Mark Woodman

Personal information
- Full name: Mark Christopher Woodman
- Born: 12 February 1967 (age 59) Orpington, London, England
- Batting: Right-handed
- Bowling: Right-arm medium

Domestic team information
- 1987–1998: Devon

Career statistics
| Competition | List A |
| Matches | 6 |
| Runs scored | 9 |
| Batting average | 3.00 |
| 100s/50s | –/– |
| Top score | 8 |
| Balls bowled | 402 |
| Wickets | 3 |
| Bowling average | 70.00 |
| 5 wickets in innings | – |
| 10 wickets in match | – |
| Best bowling | 1/16 |
| Catches/stumpings | 1/– |
- Source: Cricinfo, 6 February 2011

= Mark Woodman =

English cricketer

Mark Christopher Woodman (born 12 February 1967) is a former English cricketer. Woodman was a right-handed batsman who bowled right-arm medium pace. He was born in Orpington, London.

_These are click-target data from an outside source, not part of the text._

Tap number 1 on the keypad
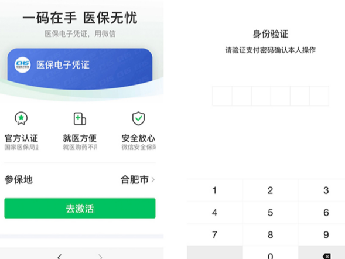Image resolution: width=345 pixels, height=259 pixels. (215, 190)
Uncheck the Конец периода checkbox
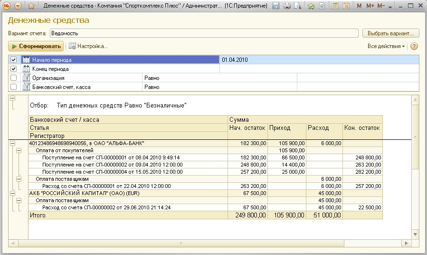This screenshot has height=255, width=427. click(x=13, y=69)
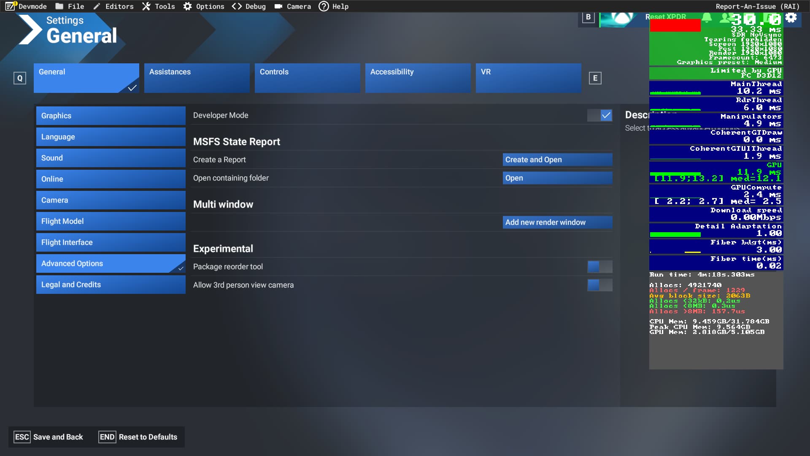The height and width of the screenshot is (456, 810).
Task: Enable the Package reorder tool toggle
Action: 599,267
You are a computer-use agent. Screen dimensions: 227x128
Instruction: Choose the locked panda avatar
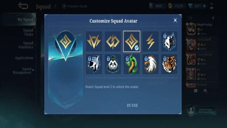pos(113,64)
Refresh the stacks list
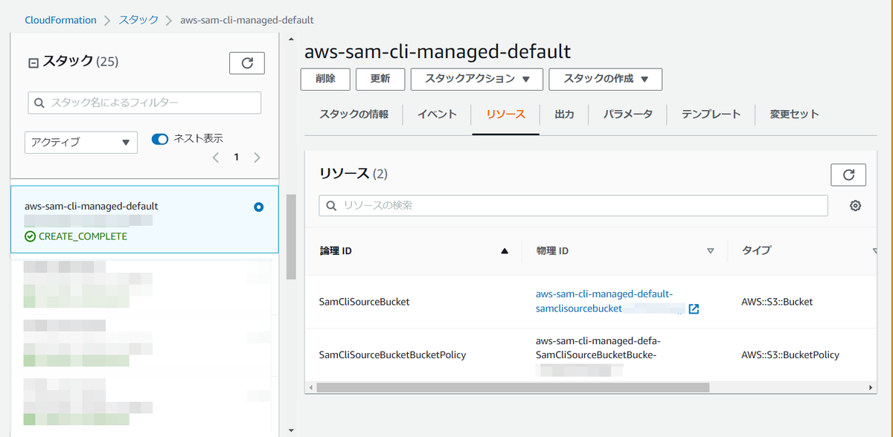Viewport: 893px width, 437px height. (247, 63)
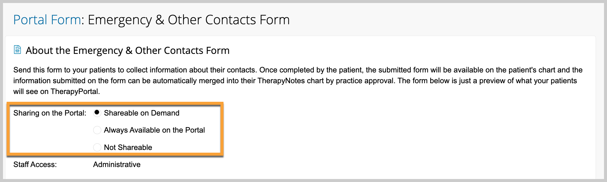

Woodman made his debut for Devon in the 1987 Minor Counties Championship against Berkshire. From 1987 to 1998, he represented the county in 65 Championship matches, the last of which came against Cheshire. He made his MCCA Knockout Trophy debut for the place in 1988 against Dorset. From 1988 to 1994, he represented the county in 20 Trophy matches, the last of which came against Bedfordshire. Woodman also played List A cricket for Devon at a time when they were permitted to take part in the domestic one-day competition, making his debut in that format in the 1988 NatWest Trophy against Nottinghamshire. He played 5 further List A matches between 1988 and 1995, the last of which came against Sussex. In his 6 List A matches, he scored 9 runs at a batting average of 3.00, with a high score of 8. With the ball he took 3 wickets at a bowling average of 70.00, with best figures of 1/16.